To grant these permissions, you can use the built-in Storage Blob Data Contributor role by assigning roles for your storage account:
- In Step 3: Select the appropriate role, assign the Storage Blob Data Contributor role.
- In Step 4: Select who needs access, for Assign access to, select User, group or service principal. For Select Members, select the name of the application/service principal that you previously registered.
Connect to Azure Storage
- In the Dremio console, click Add Data on the Home page.
- In the Add Data dialog, select Azure Storage.
- Configure the connection using the sections below, then click Save.
General
| Section | Field/Option | Description |
|---|---|---|
| Name | Name | Provide a name to use for the connection. The name cannot include the following special characters: /, :, [, or ]. |
| Connection | Account Name | The name of the Azure Storage account from the Azure portal app. |
| Encrypt connection | Enabled by default, this option encrypts network traffic with TLS. Dremio recommends encrypted connections. | |
| Storage Connection Protocol (Driver) | Select the Azure Storage driver connection protocol you would like to use. The options are WASBS (Legacy) and ABFSS (Recommended). ABFSS is the default based on Azure best practices. | |
| Authentication | Shared access key | Select this option to authenticate using the Shared Access Key from the Azure portal app. |
| Microsoft Entra ID | Select this option to use Microsoft Entra ID credentials for authentication. |
Microsoft Entra ID Authentication
To configure the connection to use Microsoft Entra ID for authentication, provide the following values from the OAuth 2.0 application that you created in the Azure portal:
- Application ID – The application (client) ID in Azure.
- OAuth 2.0 Token Endpoint – The OAuth 2.0 token endpoint (v1.0), which includes the tenant ID and is used by the application to get an access token or a refresh token.
- Application Secret – The secret key generated for the application.
Advanced Options
- Enable partition column inference – If a dataset uses Parquet files and the data is partitioned on one or more columns, enabling this option will append a column named
dir<n>for each partition level and use subfolder names for values in those columns. Dremio detects the name of the partition column, appends a column that uses that name, detects values in the names of subfolders, and uses those values in the appended column. - Root Path – The root path for the Azure Storage location. The default root path is /.

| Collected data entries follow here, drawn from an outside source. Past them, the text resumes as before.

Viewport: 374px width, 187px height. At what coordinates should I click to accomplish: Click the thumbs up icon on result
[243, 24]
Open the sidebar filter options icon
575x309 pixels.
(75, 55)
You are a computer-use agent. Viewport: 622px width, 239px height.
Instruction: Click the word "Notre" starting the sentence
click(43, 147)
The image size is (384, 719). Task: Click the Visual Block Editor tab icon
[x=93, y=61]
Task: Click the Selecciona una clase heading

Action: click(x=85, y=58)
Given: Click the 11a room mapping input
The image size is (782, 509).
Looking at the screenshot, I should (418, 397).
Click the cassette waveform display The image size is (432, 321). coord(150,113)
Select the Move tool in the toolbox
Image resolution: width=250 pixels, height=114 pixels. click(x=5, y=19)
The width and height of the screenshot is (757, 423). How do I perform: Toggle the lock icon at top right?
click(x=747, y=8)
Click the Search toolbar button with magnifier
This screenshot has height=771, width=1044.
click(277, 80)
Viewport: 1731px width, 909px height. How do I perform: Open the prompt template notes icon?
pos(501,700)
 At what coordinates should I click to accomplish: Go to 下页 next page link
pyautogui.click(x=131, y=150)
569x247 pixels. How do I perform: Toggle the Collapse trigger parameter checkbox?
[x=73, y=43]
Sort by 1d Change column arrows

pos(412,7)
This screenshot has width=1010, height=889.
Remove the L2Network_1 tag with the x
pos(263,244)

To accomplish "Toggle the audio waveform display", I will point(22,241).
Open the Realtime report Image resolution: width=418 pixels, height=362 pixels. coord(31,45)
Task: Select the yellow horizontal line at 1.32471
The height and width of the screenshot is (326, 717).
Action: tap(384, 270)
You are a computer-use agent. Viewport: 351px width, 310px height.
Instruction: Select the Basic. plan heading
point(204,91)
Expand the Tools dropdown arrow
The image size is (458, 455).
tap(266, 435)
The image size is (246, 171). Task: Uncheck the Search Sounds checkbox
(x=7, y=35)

- Default CTAS Format – Choose the default format for tables you create in Dremio, either Iceberg or Parquet.
- Advanced Properties – Provide custom key-value pairs for the connection.
- Click Add Property.
- For Name, enter a connection property.
- For Value, enter the corresponding connection property value.
- Blob Containers & Filesystem Allowlist – Add an approved Azure Storage account in the text field. You can add multiple accounts this way. When using this option to add specific accounts, you will only be able to see those accounts and not all accounts that may be available.
Under Cache Options, review the following table and edit the options to meet your needs.
- Enable local caching when possible – Selected by default, along with asynchronous access for cloud caching. Uncheck the checkbox to disable this option. For more information about local caching, see the note below this table.
- Max percent of total available cache space to use when possible – Specifies the disk quota, as a percentage, available for this connection on any single node only when local caching is enabled. The default is 100 percent of the total disk space available. You can either manually enter a percentage in the value field or use the arrows to the far right to adjust the percentage.
Columnar Cloud Cache (C3) enables Dremio to achieve NVMe-level I/O performance on S3/ADLS by leveraging the NVMe/SSD built into cloud compute instances. C3 caches only the data required to satisfy your workloads and can even cache individual microblocks within datasets. If your table has 1,000 columns and you only query a subset of those columns and filter for data within a certain timeframe, C3 will cache only that portion of your table. By selectively caching data, C3 eliminates over 90% of S3/ADLS I/O costs, which can make up 10–15% of the costs for each query you run.
Reflection Refresh
- Never refresh: Select to prevent automatic Reflection refresh; otherwise, the default is to refresh automatically.
- Refresh every: Define how often to refresh Reflections, specified in hours, days, or weeks. This option is ignored if Never refresh is selected.
- Set refresh schedule: Specify the daily or weekly schedule.
- Never expire: Select to prevent Reflections from expiring; otherwise, the default is to expire automatically after the time limit specified in Expire after.
- Expire after: The time limit after which Reflections expire and are removed from Dremio, specified in hours, days, or weeks. This option is ignored if Never expire is selected.
Metadata
Dataset Handling
- Remove dataset definitions if underlying data is unavailable (Default) – When selected, datasets are automatically removed if their underlying files/folders are removed from Azure Storage or are inaccessible. If this option is not selected, Dremio will not remove dataset definitions if underlying files/folders are removed from Azure Storage. This may be useful if files are temporarily deleted and replaced with a new set of files.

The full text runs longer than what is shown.